A blessing of thanks for the amazing food and the fantastic company I keep these days. And that feels so good to me. If anything is right, it’s the expression of thanks and love for what we already have. I don’t need to pray to any God or higher power or believe any certain way to show and express gratitude. All I have to do is believe in that feeling, and how powerful it is.
I remember a moment a few years back, when I sat at the dinner table on Thanksgiving, having single-handedly prepared a full meal for my family. It was exciting to be at our new cabin in the woods, just the four of us, and intensely grateful for the abundance showing up in our lives and the time we had that night to celebrate. I sat down and offered an alternative to grace. I said, “Why don’t we go around the table and each say something we’re grateful for?”

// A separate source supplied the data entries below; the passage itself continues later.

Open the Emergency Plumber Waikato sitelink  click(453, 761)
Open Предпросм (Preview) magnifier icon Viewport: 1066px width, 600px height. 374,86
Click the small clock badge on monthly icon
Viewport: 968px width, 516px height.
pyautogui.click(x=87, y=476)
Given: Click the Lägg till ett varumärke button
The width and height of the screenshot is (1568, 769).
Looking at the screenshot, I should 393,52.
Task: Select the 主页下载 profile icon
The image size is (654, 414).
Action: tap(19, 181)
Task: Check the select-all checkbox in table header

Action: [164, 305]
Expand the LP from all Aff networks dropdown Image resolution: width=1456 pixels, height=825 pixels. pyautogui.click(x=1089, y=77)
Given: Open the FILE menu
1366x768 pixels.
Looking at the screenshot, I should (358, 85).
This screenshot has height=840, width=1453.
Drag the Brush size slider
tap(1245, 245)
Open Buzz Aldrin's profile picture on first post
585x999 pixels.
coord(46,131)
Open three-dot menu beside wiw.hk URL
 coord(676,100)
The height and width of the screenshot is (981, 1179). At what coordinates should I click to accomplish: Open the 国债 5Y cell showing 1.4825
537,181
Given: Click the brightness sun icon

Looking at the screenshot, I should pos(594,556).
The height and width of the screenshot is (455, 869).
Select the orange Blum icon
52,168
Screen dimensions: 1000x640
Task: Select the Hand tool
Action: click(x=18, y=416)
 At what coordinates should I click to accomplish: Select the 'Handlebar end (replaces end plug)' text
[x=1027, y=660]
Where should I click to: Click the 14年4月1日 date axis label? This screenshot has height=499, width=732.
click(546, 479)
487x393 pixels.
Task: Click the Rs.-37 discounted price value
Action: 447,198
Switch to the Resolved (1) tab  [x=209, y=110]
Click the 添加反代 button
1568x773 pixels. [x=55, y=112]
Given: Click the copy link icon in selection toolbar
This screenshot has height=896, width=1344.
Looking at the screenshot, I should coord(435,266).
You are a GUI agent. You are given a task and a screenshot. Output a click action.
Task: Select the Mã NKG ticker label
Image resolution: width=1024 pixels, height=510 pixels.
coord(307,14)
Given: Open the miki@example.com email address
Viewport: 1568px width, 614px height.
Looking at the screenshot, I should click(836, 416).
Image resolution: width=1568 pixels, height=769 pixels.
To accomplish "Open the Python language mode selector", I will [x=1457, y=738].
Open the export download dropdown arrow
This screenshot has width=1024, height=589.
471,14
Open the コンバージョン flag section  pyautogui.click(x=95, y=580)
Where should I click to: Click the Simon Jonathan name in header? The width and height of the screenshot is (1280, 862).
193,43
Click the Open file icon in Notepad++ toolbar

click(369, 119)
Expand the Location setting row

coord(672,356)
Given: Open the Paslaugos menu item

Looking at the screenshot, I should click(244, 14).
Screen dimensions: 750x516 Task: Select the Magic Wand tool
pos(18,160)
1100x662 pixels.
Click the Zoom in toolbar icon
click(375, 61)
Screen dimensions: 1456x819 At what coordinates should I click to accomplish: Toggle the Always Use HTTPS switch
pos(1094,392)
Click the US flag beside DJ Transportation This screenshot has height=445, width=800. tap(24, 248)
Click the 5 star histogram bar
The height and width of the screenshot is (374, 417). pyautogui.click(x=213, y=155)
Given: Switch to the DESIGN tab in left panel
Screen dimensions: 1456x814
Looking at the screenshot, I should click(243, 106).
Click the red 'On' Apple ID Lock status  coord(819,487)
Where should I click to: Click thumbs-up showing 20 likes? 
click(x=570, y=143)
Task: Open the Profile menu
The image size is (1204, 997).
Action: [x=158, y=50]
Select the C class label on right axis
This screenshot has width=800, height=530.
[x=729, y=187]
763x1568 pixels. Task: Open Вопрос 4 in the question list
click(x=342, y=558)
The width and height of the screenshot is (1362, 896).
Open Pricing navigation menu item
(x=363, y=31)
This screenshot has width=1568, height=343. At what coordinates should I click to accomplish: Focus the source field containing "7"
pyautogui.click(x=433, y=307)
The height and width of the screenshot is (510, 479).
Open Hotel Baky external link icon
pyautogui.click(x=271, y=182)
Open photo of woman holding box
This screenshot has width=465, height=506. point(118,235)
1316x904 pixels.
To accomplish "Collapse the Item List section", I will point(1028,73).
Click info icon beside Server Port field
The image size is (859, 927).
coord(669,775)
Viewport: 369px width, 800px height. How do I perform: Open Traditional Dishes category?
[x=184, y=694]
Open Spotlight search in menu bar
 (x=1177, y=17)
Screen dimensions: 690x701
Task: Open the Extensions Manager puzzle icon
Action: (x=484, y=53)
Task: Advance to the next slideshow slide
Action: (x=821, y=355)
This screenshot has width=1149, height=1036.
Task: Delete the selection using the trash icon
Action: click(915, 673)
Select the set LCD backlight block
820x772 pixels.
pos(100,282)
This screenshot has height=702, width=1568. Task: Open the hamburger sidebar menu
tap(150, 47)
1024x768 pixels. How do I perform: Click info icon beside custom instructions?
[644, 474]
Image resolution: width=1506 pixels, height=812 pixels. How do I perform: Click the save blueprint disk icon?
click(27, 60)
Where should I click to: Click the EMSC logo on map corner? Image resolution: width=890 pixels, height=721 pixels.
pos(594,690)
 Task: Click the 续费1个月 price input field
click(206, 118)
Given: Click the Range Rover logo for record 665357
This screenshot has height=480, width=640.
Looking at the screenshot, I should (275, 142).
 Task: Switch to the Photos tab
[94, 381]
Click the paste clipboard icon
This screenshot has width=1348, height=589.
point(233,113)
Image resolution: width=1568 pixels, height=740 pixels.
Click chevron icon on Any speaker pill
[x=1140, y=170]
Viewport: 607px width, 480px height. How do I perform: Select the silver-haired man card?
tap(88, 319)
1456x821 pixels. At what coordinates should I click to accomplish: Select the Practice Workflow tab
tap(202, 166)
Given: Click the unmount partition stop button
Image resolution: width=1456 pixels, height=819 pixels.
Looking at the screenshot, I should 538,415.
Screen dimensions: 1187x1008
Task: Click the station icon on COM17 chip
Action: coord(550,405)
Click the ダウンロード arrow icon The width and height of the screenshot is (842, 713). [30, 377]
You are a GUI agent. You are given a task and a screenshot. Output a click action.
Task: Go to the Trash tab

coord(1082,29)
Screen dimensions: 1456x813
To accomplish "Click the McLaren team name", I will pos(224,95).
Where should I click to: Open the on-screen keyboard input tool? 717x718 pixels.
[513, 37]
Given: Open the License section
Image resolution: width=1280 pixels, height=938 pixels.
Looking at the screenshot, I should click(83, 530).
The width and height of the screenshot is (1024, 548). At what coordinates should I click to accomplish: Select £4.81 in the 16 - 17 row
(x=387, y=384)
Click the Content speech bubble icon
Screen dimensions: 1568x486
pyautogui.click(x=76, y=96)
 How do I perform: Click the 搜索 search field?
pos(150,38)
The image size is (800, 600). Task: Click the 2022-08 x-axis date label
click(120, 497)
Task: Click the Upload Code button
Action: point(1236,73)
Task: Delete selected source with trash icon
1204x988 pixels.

Before I could finish the last words, my husband interrupted me, “No, we’re not going to do that!” I was so shocked and saddened I choked back my tears, excused myself from the table and went to bed. That was a time before I felt my worth, and had the courage I have today. I should have looked at him and said my own blessing anyway. I should have offered the opportunity to the kids too. But I did not take that opportunity to be brave and use my voice for something that matters so much.
It’s essentially this lack of gratitude that led me to ask for a divorce a few years later. This became a deal breaker for me. And now, that I have the awareness, the courage, and the choice, I will fold my hands with my new friend and we’ll celebrate the abundance coming into our lives at every meal.
Because gratitude matters… Because love matters… Because I am love.
I don’t like to write about topics like religion, or politics, or polarizing issues, and I haven’t felt brave enough to say what I stand for to field the comments I assume will come. I now realize that if I don’t, I’m doing myself and every other person who may not yet have their voice a huge disservice.
So, thank you for reading, whatever you believe, whatever religion, or not, you practice, thank you for opening your mind and making love and gratitude your default settings.
We’re changing the world by doing this.